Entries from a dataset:
§ §
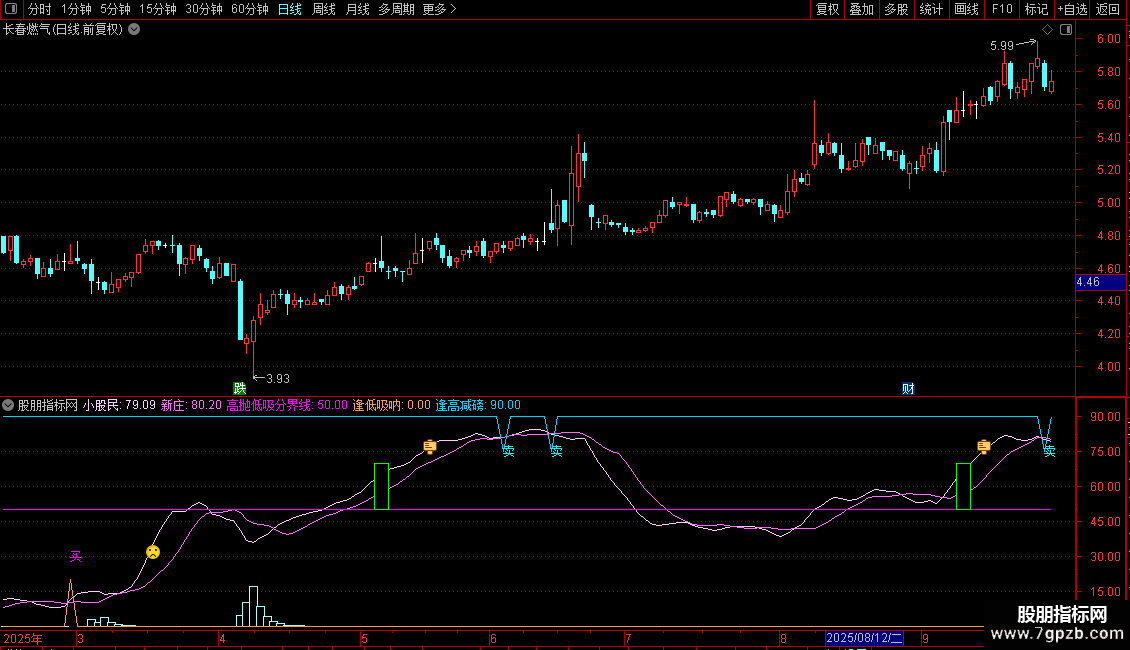
Task: Toggle the left panel icon in top-left corner
Action: (x=10, y=10)
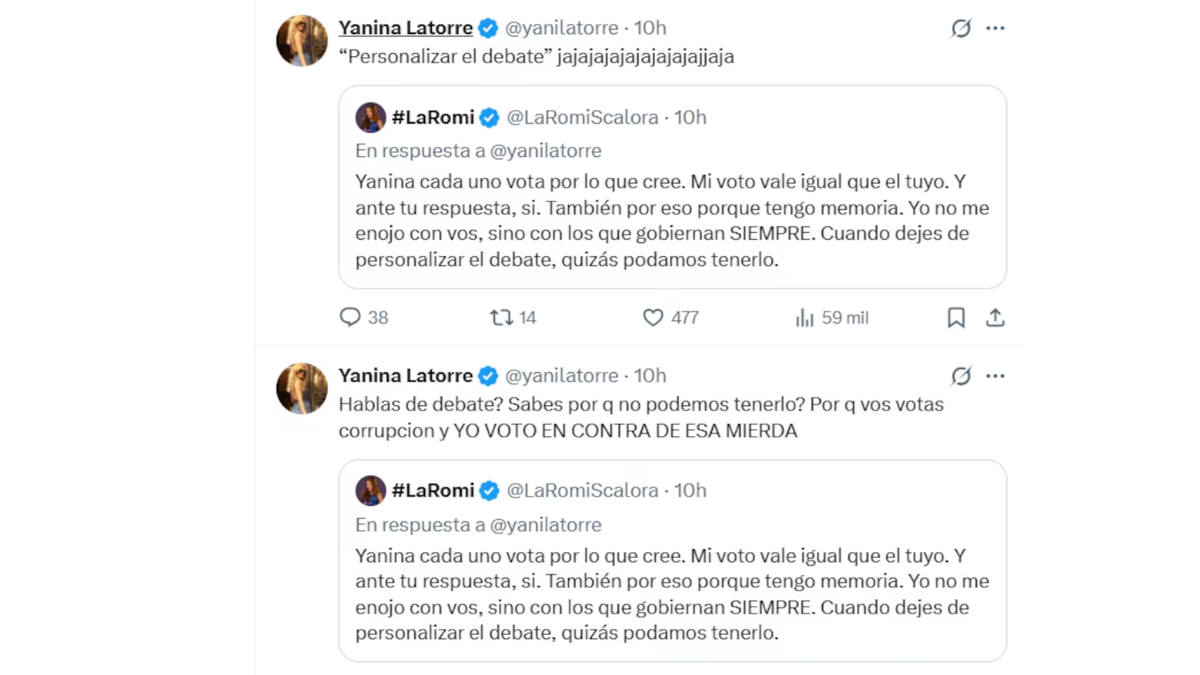Click the verified badge next to #LaRomi
Image resolution: width=1200 pixels, height=675 pixels.
pos(489,117)
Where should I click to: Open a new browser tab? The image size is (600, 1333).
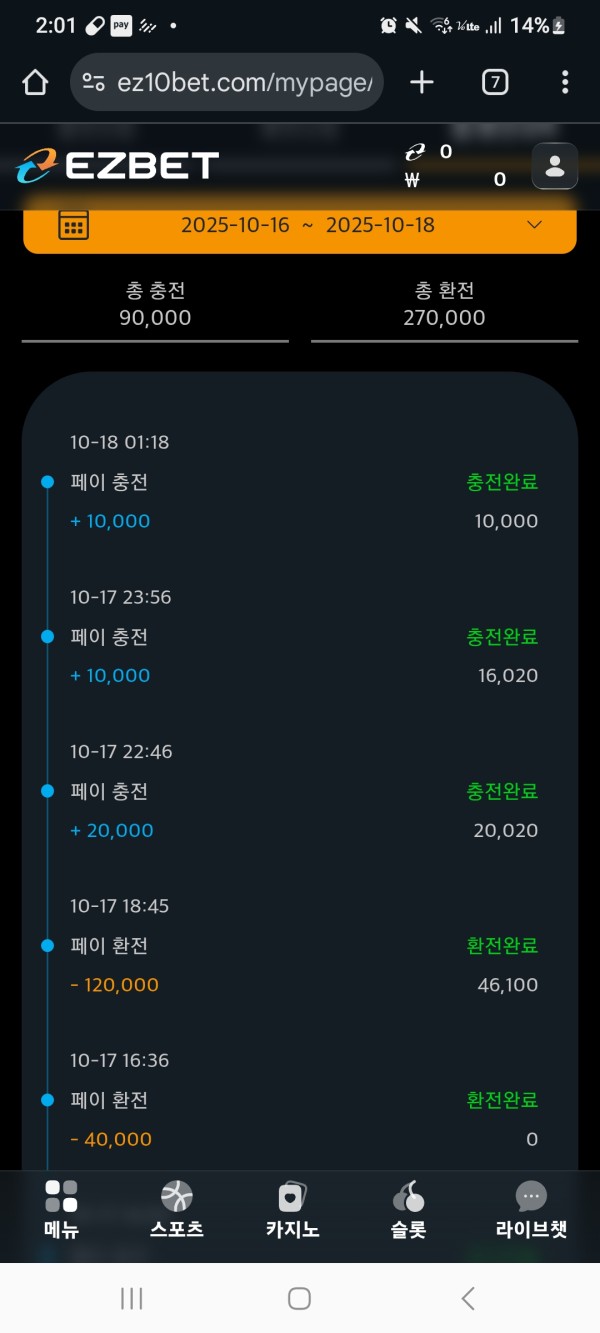click(x=422, y=82)
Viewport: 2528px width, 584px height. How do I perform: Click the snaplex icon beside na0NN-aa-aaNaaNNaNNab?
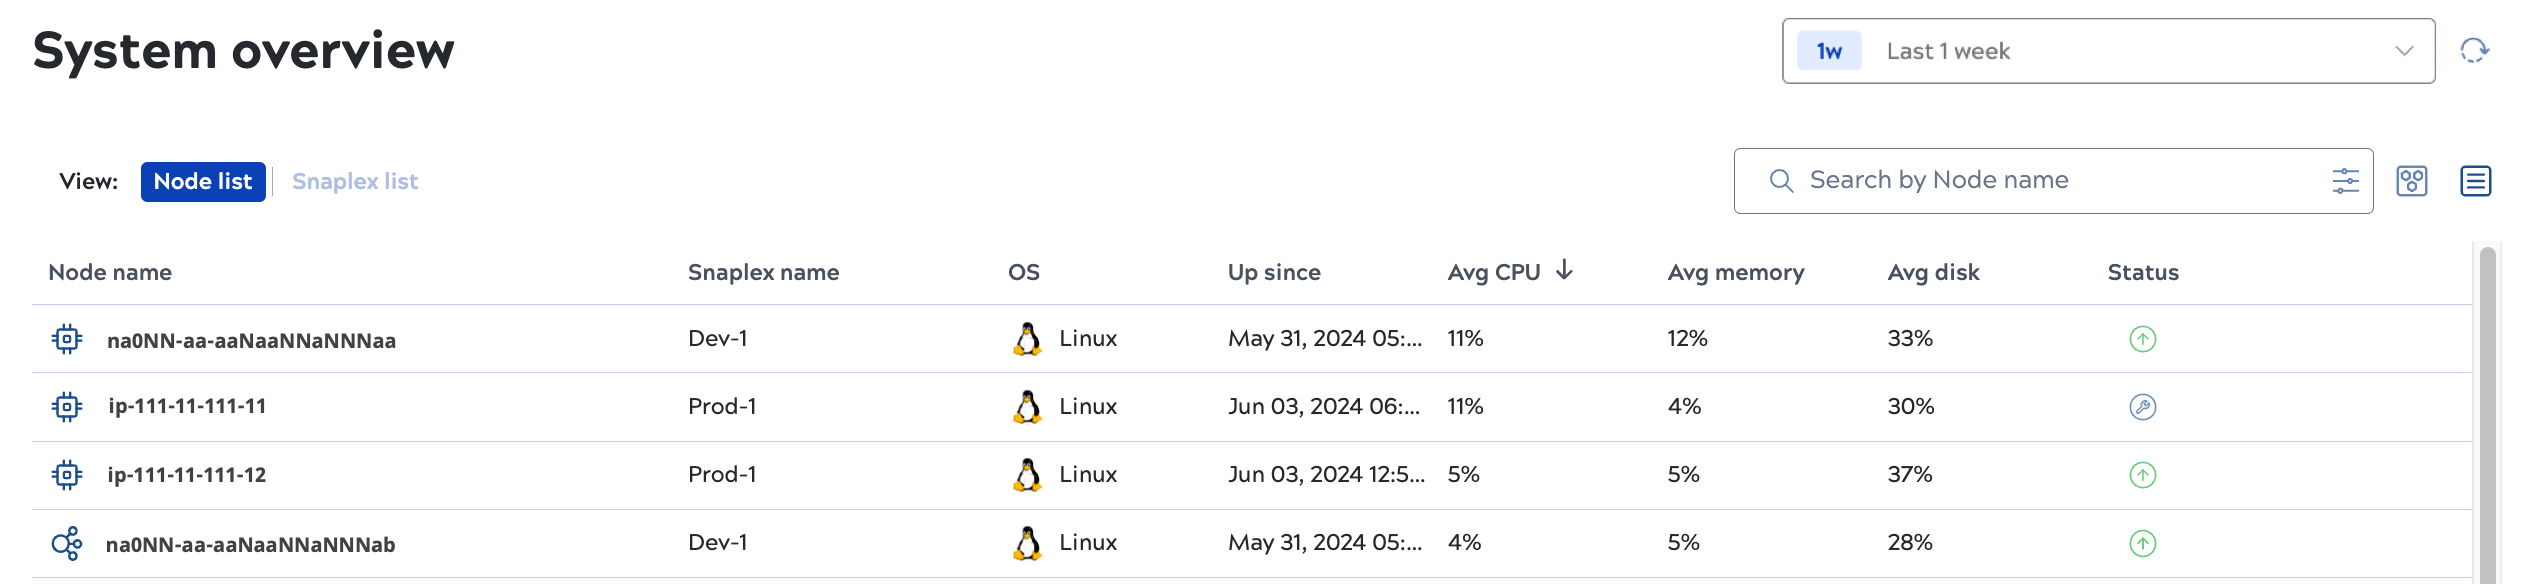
§ §
Work instructions: Copy the records word for word from the line containing "Where should I" through the end of the records, including both ends. Leave out the pictures.

Task solution:
Where should I click to: Open a new browser tab? The image size is (600, 1333).
click(x=422, y=82)
Viewport: 2528px width, 584px height. How do I perform: Click the snaplex icon beside na0NN-aa-aaNaaNNaNNab?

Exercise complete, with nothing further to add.